Уйдёт обратно в тайгу, будет сам мыть золото, не на Пруткова, а на себя. На пропитание.
Любая свобода, любая нужда будет лучше этой кабалы и постоянного страха перед барским гневом.
Но Назар Прутков, сам того не сознавая, уже расставил сети.
Узнав от старосты, что работник Пётр вернулся и намерен забрать семью, он почувствовал не потерю (одна работница — невелика утрата), а что-то иное.
Острую, почти паническую боязнь потерять связь.
Ту самую тонкую, невидимую нить, что протянулась между ним и синеглазой девчонкой. Без неё его мир, только что давший трещину, снова захлопнется, погрузившись в привычную, мёртвую пустоту.

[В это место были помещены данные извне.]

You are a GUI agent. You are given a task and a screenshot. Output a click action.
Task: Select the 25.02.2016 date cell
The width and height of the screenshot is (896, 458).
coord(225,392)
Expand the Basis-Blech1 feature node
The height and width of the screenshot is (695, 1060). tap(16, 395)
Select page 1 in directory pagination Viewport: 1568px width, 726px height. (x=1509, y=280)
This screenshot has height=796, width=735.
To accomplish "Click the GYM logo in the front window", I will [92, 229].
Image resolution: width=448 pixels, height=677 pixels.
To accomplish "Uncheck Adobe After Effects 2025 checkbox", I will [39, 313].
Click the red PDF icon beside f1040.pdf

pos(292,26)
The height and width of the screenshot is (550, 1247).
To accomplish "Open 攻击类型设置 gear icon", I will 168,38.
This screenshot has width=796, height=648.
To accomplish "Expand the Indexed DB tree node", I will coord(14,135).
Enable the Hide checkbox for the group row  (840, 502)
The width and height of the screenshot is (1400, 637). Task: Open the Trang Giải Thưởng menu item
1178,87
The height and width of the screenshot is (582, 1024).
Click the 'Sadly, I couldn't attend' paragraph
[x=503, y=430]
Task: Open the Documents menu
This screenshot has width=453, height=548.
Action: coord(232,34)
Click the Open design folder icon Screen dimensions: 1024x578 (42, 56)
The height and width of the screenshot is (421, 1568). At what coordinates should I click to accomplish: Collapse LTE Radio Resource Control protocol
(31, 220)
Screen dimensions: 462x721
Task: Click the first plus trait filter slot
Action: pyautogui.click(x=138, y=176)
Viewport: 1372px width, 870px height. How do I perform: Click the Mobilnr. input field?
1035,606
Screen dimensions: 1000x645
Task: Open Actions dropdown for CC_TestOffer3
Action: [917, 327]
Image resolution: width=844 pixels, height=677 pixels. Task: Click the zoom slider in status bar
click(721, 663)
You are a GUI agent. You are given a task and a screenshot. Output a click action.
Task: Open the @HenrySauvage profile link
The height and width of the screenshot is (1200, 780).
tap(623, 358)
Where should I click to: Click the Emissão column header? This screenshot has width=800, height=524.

Он вызвал Петра к себе. Тот стоял перед ним, сгорбленный, но с тлеющей искрой отчаяния в глазах.
— Слышал, жену забрать хочешь? — начал Прутков, развалившись в кресле.
— Так точно, Назар Митрич. Не могу я… она тут помирает, ребята голодают…
— Куда пойдёшь? В тайгу? С больной бабой и малолетками? Сдохнете все к весне.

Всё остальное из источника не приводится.